Things to See, Places to [Not] Go (6)

Brak Tífel: A gas giant moon in the Rilni (Magen Exodus) system, Brak Tífel was once a promising terrestrial world in development, until errors in its late-stage ecopoesis led to it becoming a world which was entirely livable, but not particularly desirable: an erratic diurnal temperature cycle that gave it both days too warm for practical habitation and nights too cold likewise, desert terrain broken only by the most resilient and hostile scrubby brush, and so forth.

These errors could, perhaps, have been corrected by further work, save that Brak Tífel had the misfortune to be located near the borders of the Magen Corporate.
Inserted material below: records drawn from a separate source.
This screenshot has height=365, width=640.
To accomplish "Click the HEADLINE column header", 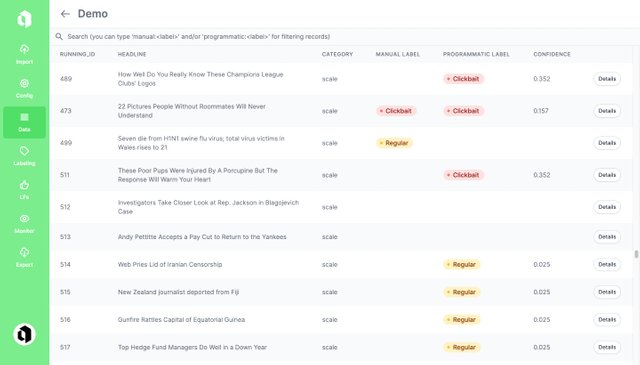I will [132, 54].

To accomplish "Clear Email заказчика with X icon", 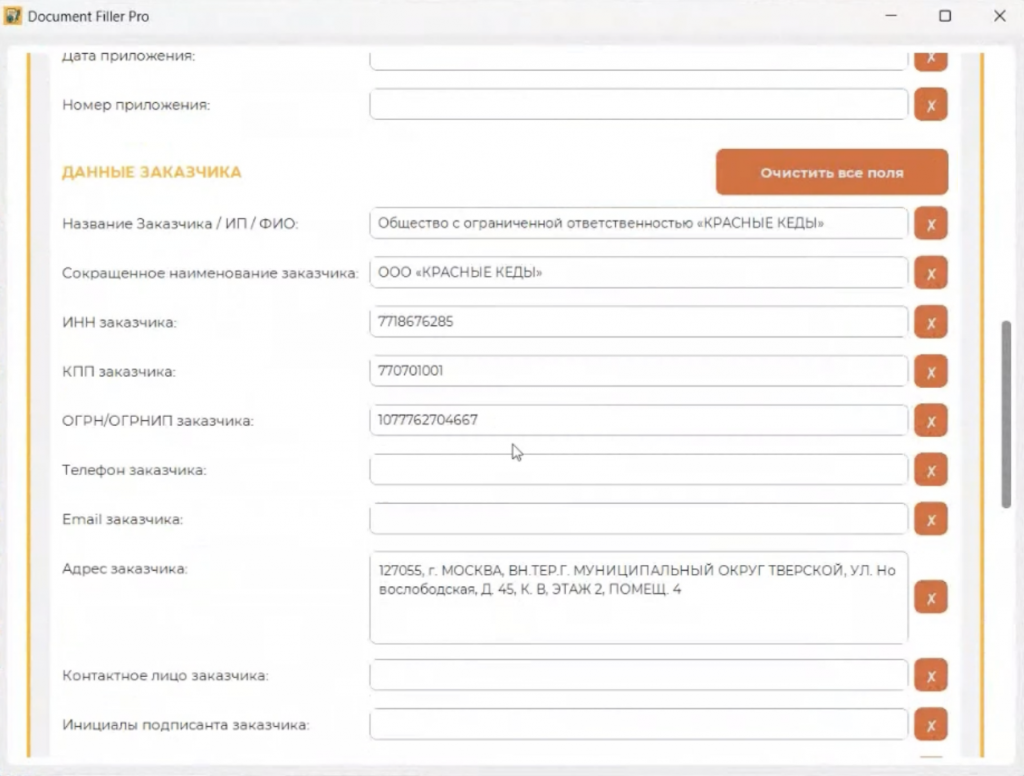I will click(930, 519).
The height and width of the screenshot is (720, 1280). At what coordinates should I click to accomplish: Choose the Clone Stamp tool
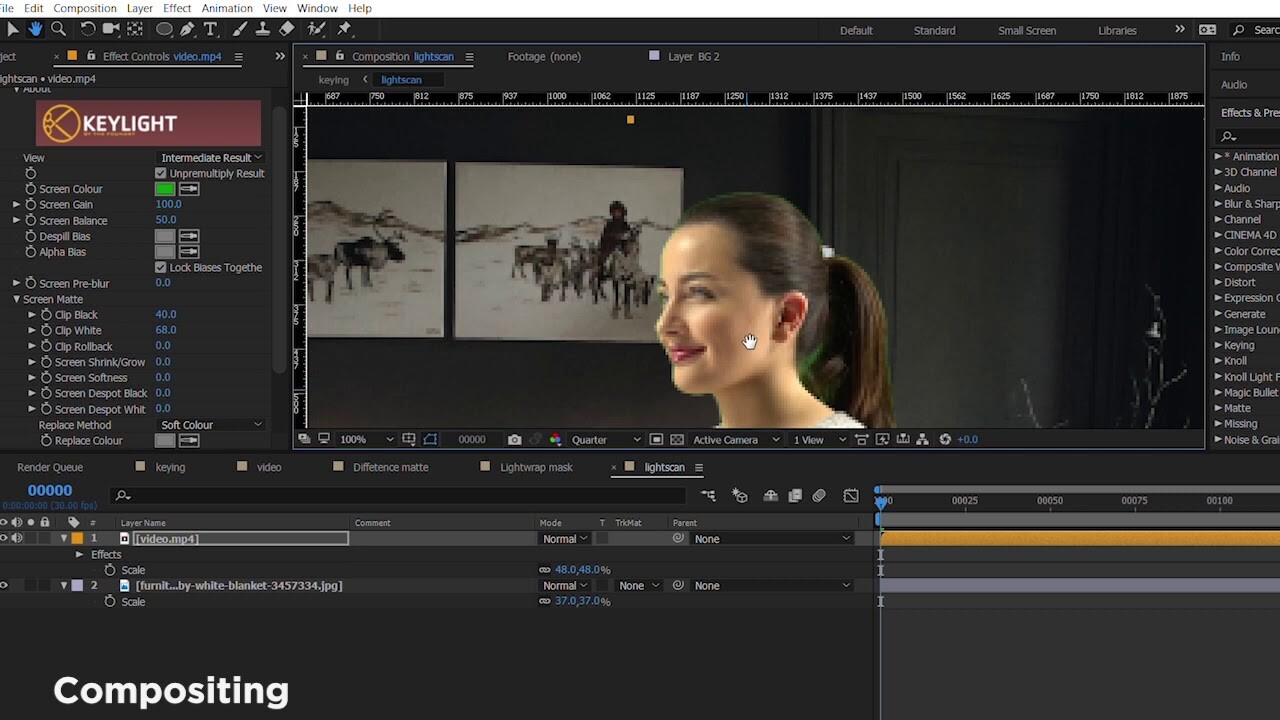tap(264, 29)
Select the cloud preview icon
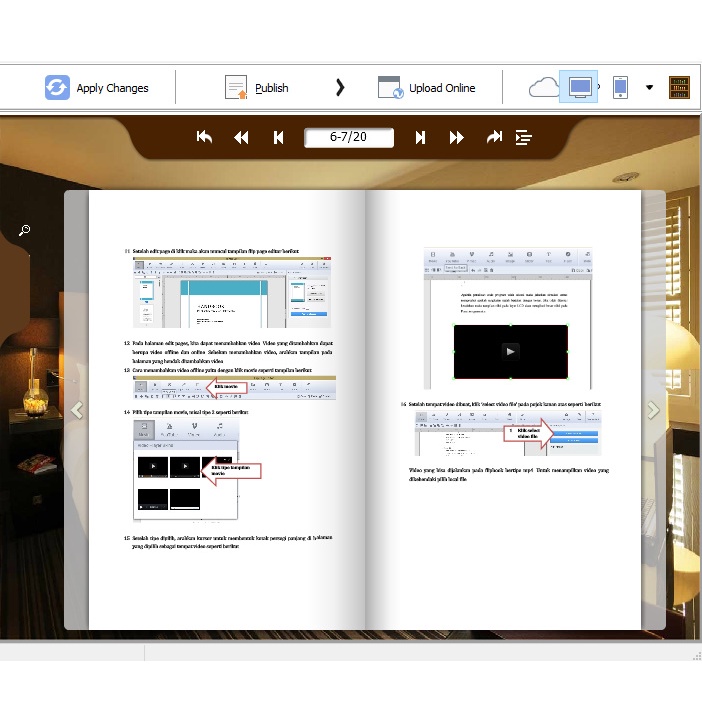Screen dimensions: 702x702 [x=543, y=87]
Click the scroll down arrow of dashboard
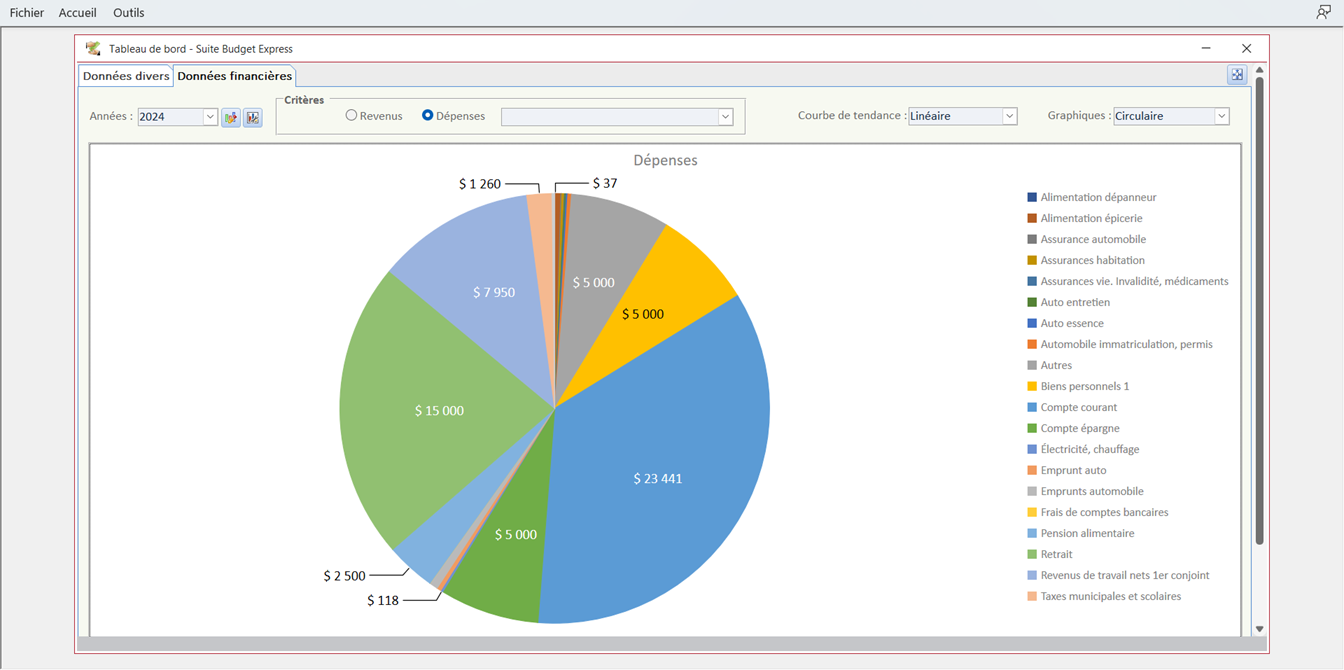This screenshot has width=1344, height=670. pos(1259,629)
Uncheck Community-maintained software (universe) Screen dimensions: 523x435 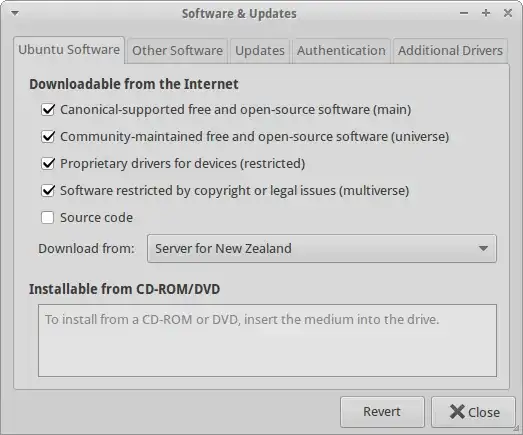(x=48, y=136)
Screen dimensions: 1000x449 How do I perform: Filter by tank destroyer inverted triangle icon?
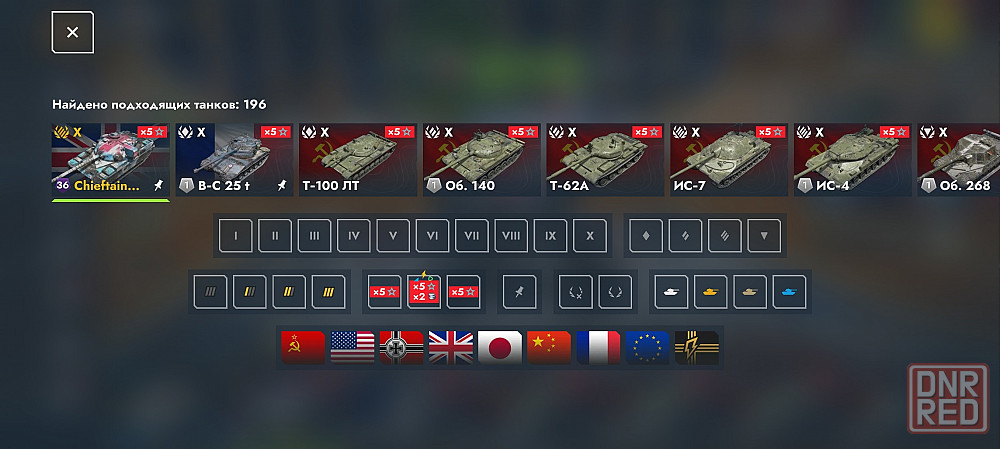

Seeing an opportunity for profit – and a loophole in the Accord on Colonization which, at that time, established no ecospheric protections for ecopoesed worlds – Brak Tífel was acquired at a bargain price by a Magen corporation, Impalpable Waste Management, JSC.

Since then, daily loads of garbage rain down upon Brak Tífel’s surface: while most polities in the Accord have learned to take care of their planets, there remain a regrettable number that lack suitable recycling technology of their own, are unwilling to suffer the expense of purchasing or operating offworld recycling technology – or have technophobic or regulatory objections to such – and are quite happy for externalities to exist so long as they need not look at them.

Thus, Brak Tífel is today a grotesquely polluted, highly toxic wasteland of space junk, radioactive, biological, nanological, and chemical waste, scrapped machinery, abandoned cargo, ore slag, and anything and everything else that people will pay to have put a long, long way away from anywhere they’d have to care about, whose lye-choked seas and foggy green atmosphere should be taken as a warning – as indeed they are by those commanding the garbage freighters, who prefer to offload their cargoes without the necessity of landing.

The inevitable local population consists mostly of unbonded mercenaries doing hostile-environment training, and squatters with nowhere else to go that even Márch won’t accept. The former have protective equipment and attitude problems; the latter have tumors and previously unheard-of diseases. Neither make for good company unless you’re looking for someone to shoot, and even then, the planets in Chapter Three offer the same with less chance of unwanted teratogeny.